◆ Условие задания:
Перепишите весь материал, заменив «computer-use agent» на «GUI agent» и ничего больше не меняя. Изображения в ответ не включайте.

[Записи коллекции]
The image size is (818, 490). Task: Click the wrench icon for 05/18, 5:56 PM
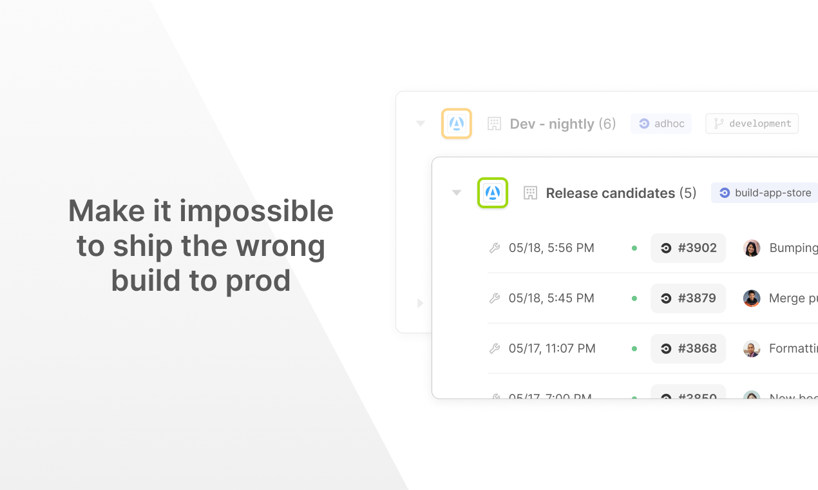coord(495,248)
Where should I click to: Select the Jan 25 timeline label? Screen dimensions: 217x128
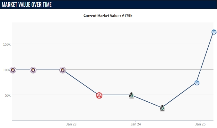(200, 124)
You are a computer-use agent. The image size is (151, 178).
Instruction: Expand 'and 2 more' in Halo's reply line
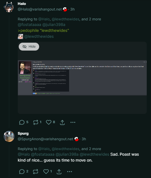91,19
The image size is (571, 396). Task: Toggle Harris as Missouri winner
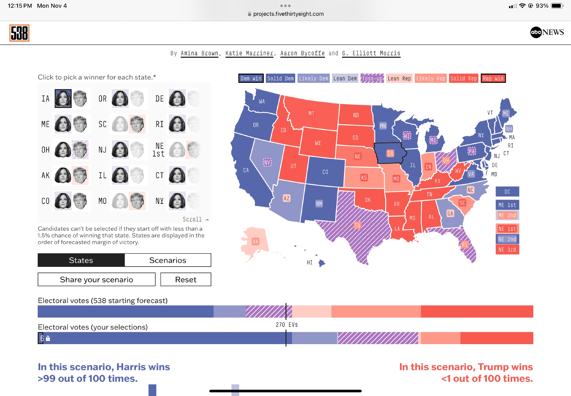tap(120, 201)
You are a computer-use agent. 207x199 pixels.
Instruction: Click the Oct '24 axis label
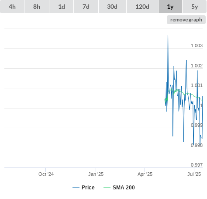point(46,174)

◆ Ожидаемый ответ:
The image size is (818, 490). Task: Click the wrench icon for 05/18, 5:56 PM
coord(495,248)
Where should I click to: Select the Jan 25 timeline label? Screen dimensions: 217x128
(200, 124)
You are a GUI agent. The image size is (151, 178).
Instruction: Expand 'and 2 more' in Halo's reply line
91,19
The image size is (571, 396). Task: Toggle Harris as Missouri winner
tap(120, 201)
You are a GUI agent. 207x199 pixels.
Instruction: Click the Oct '24 axis label
point(46,174)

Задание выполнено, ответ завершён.